Task statement:
Identify each line of the items below that contains the string "screenshot", and copy every such line in full. Case is significant.
◆ ◆ ◆ ◆
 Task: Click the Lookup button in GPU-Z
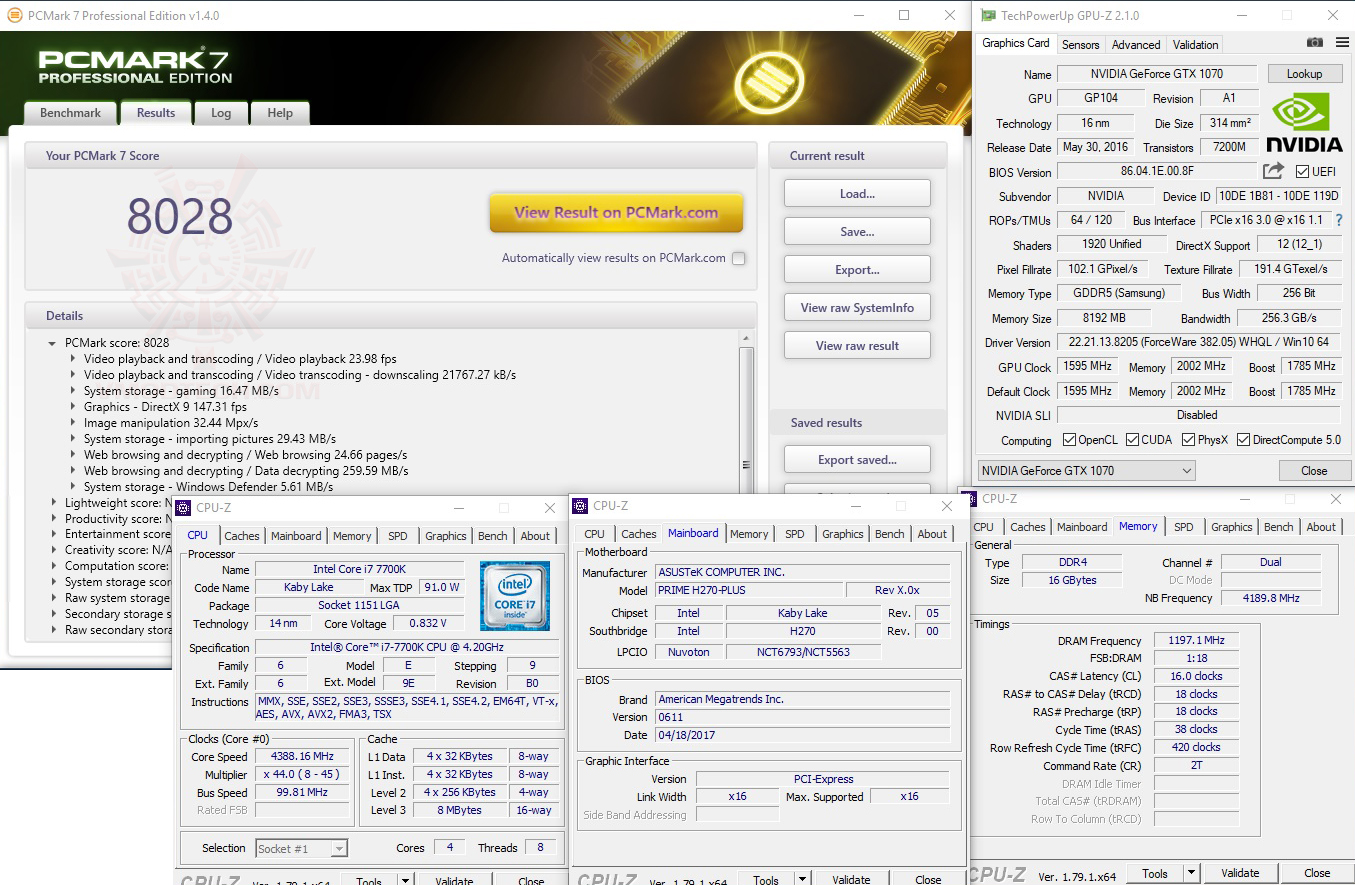click(1305, 73)
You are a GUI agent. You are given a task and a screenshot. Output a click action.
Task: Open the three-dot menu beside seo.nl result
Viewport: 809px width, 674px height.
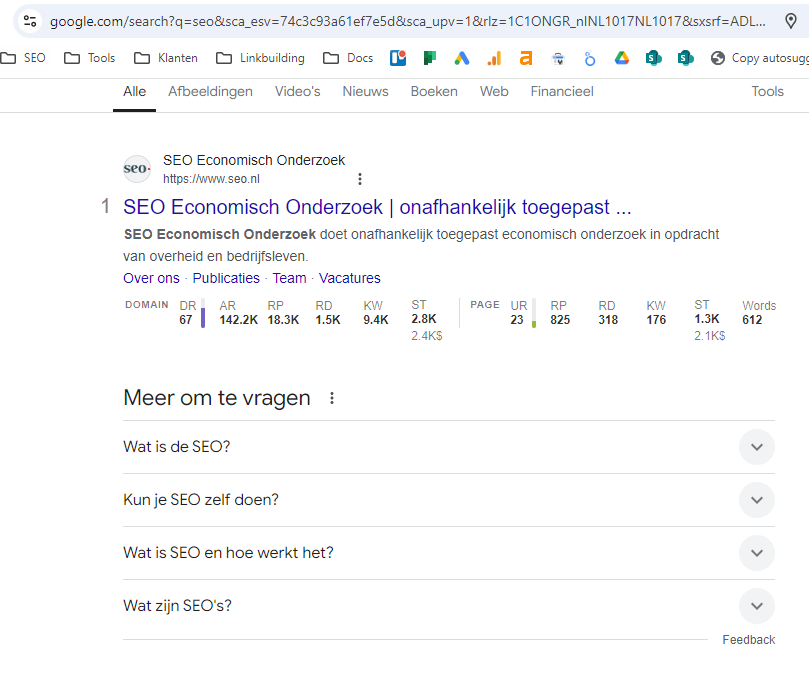coord(360,179)
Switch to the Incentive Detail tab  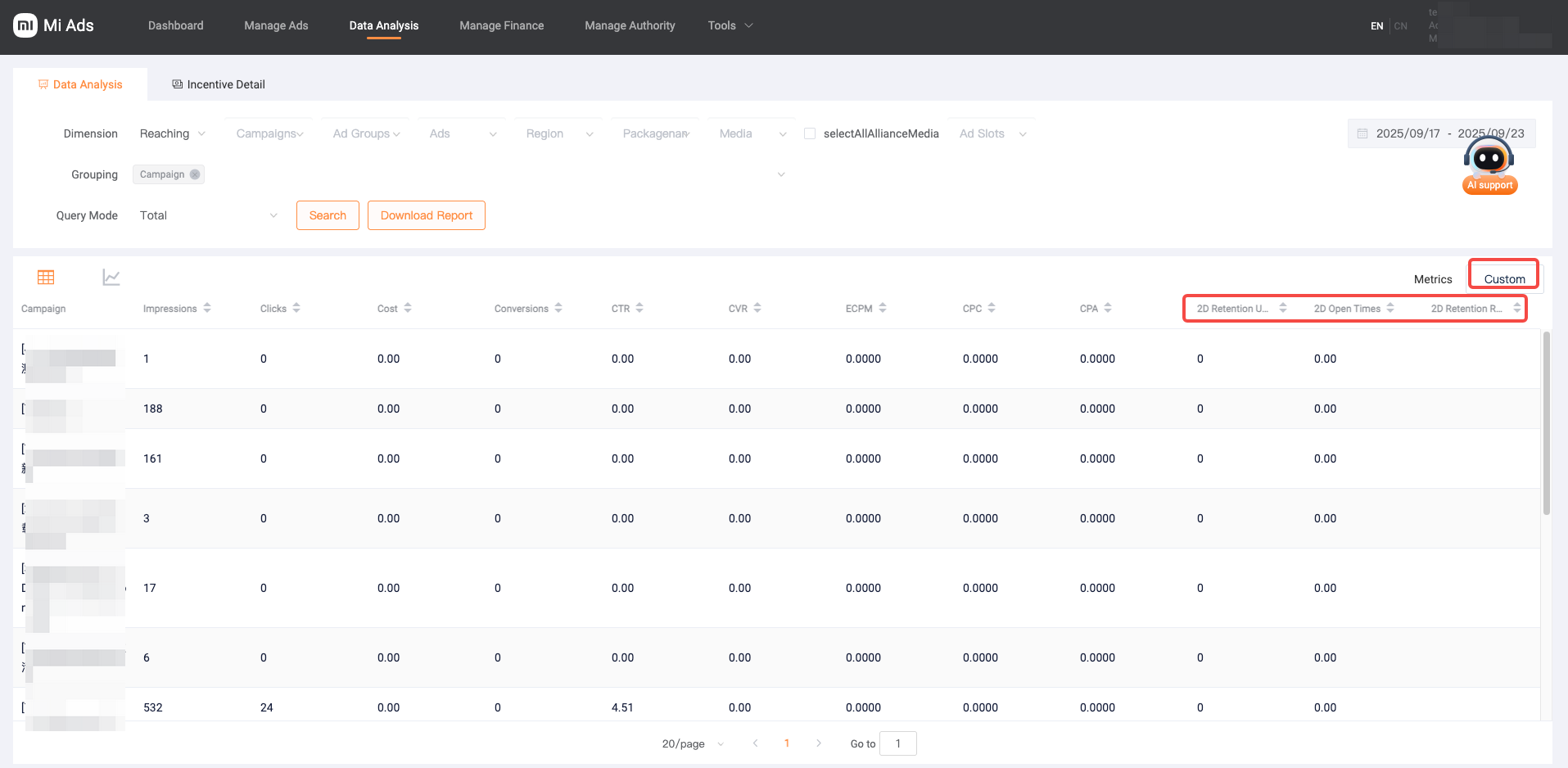[219, 84]
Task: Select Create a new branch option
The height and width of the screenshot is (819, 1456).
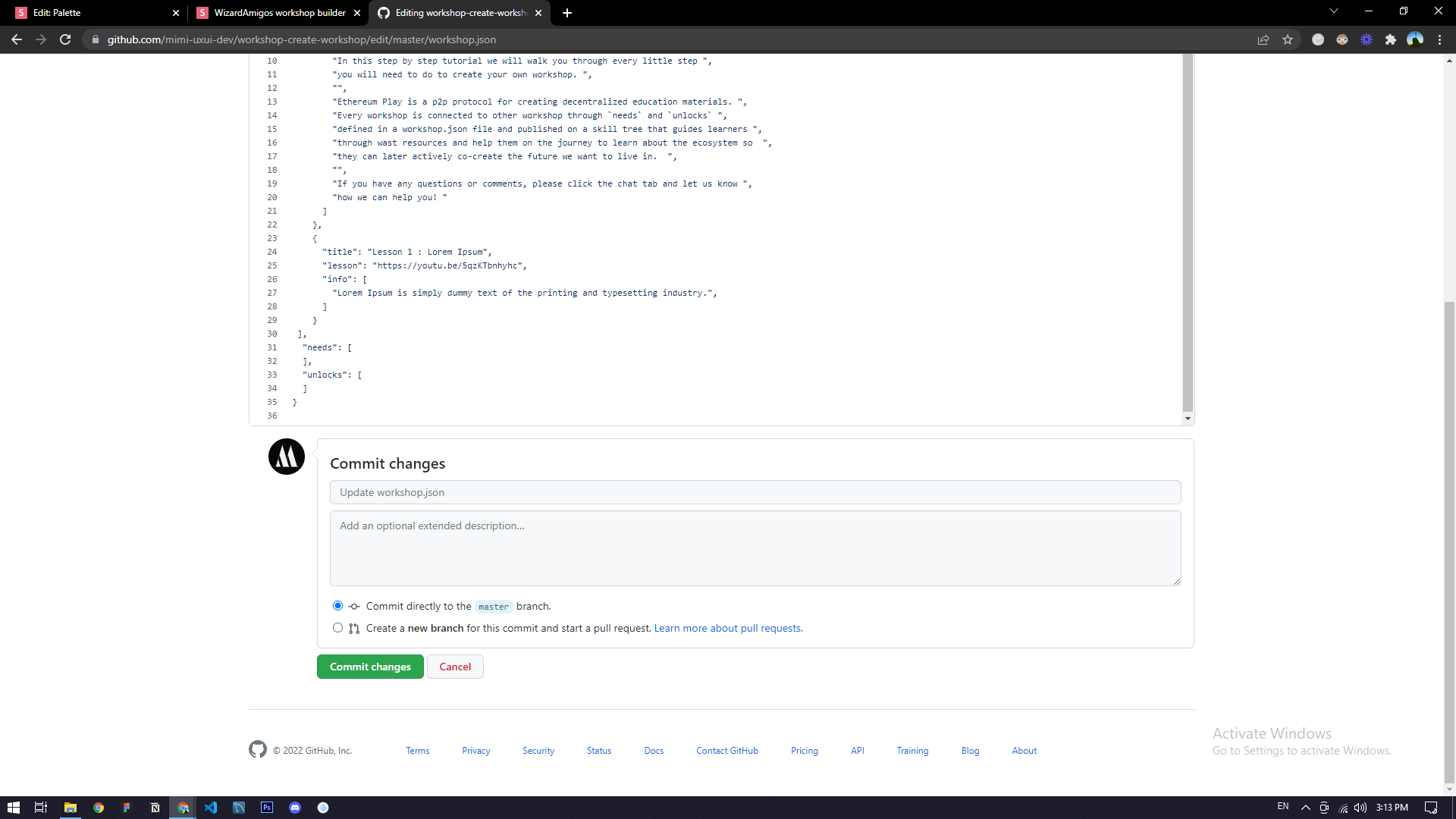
◆ ◆ ◆ ◆
Reply:
You are a GUI agent. You are given a task and a screenshot. Output a click action.
The height and width of the screenshot is (819, 1456).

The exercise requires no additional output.